Silicon Knights head reiterates his theory behind 'single format future' predictionAttendees to the first day of Lyon GDC found themselves in the midst of an economic theory debate sparked by Silicon Knights president Denis Dyack earlier today, with the outspoken studio boss repeating his prediction of a one console future for the games industry.
Making reference to theories regarding commodification and the history of technology, Dyack said that in time "economic trends will overpower [first party publishers] whether they want it to or not and it will be inevitable" leading to an industry making games for one single console, rather than two or three Sony, Microsoft and Nintendo made devices.
Pointing to the printing press, automobiles, cameras and cell phones, he said that there is historical precedent for technology to eventually standardise itself: "This is something that has occurred over hundreds of years across the history of technology," he said.
While Dyack was quick to say that he wasn't prepared to predict the specifics of such an 'inevitability', purely the end result, he was happy to point to the various conflicting market forces prevalent in model console game development which would bring it about, claiming that "the current business climate will accelerate the move towards this.
"Today's market is not open, it's monopolistic," he added, pointing to the formats devised, manufactured and owned by Sony, Nintendo and Microsoft. "Each is closed technology which does not allow competition. It's important to realise this is not an open playing field."
He rebuffed the notion that the PC is already a single open platform saying it was "the exact opposite of that because there is not a single standard. The PC market make be open, but it's not standardised."
Dyack said that the hit-driven nature of the industry, compounded with the rising cost of development and that fact that "for the first generation that this the case" the market has three conflicting but viable hardware platforms meant that consumers aren't noticing or caring about differences between platforms.
"Hardware will continue to grow but it will have less influence on how games are made. First parties are spending tremendous amounts on R&D with results noticeable less distinguishable with each cycle. And they know this," he said. "I think we are starting to over-saturate people. 300 games were released in November - there are not enough consumers out there to play them.

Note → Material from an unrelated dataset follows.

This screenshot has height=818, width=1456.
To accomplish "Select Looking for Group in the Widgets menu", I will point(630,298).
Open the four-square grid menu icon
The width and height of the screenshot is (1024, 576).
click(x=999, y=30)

"Have you ever wondered what happens when a parent who knows nothing about games goes into a story to buy one? They don't have to worry about not having the right console when they buy a DVD."
And when it came to the production of games for each current console, and the 'crazy' manpower level that demands, he added: "There is no easy solution to making a game for all three platforms," and said that publishers were clearly acknowledging this via this year's intense level of acquisition and mergers.
Ultimately, said Dyack, his theory of an inevitable move towards a single console would be good for the industry's publishers, developer and consumers. And world with a standard and open technology base that had no first party licence fees or approval process would mean "one SKU, lower prices for games, better products and lower production costs."